On the complexity of local-equitable coloring in claw-free graphs with small degree (Q6616437)

Let \(G\) be a graph. A set \(C\subset V(G)\) is a clique if the subgraph of \(G\) induced by \(C\) is a complete graph and a clique is maximal if it is not contained in any larger clique. A map \(c:V(G)\rightarrow \{1,\dots,k\}\) is a \(k\)-coloring (where two adjacent vertices can have the same value) and sets \(V_i=\{v\in V(G):c(v)=i\}\), \(i\in\{1,\dots,k\}\), are color classes of \(c\).
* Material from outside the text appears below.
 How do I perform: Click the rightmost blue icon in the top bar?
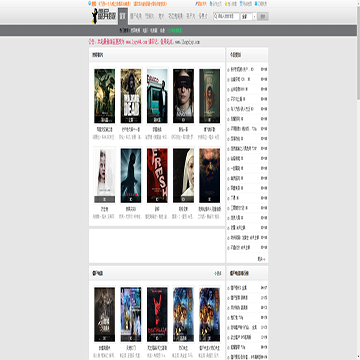coord(256,4)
A \(k\)-coloring is called a local-equitable \(k\)-coloring if \(||V_i\cap C|-|V_j\cap C||\leq 1\) for every maximal clique \(C\) and any \(i\leq i<j\leq k\).\N\NA complete bipartite graph \(K_{1,3}\) is called a claw and a graph \(G\) is claw-free if \(G\) posses no induced subgraph isomorphic to a claw.\N\NThis contribution is a study of claw-free graphs with maximum degree of at most four with respect to local-equitable \(2\)-coloring. In particular, a linear algorithm is presented that answers the question if a claw-free graph with maximum degree at most four is local-equitable \(2\)-colorable or not.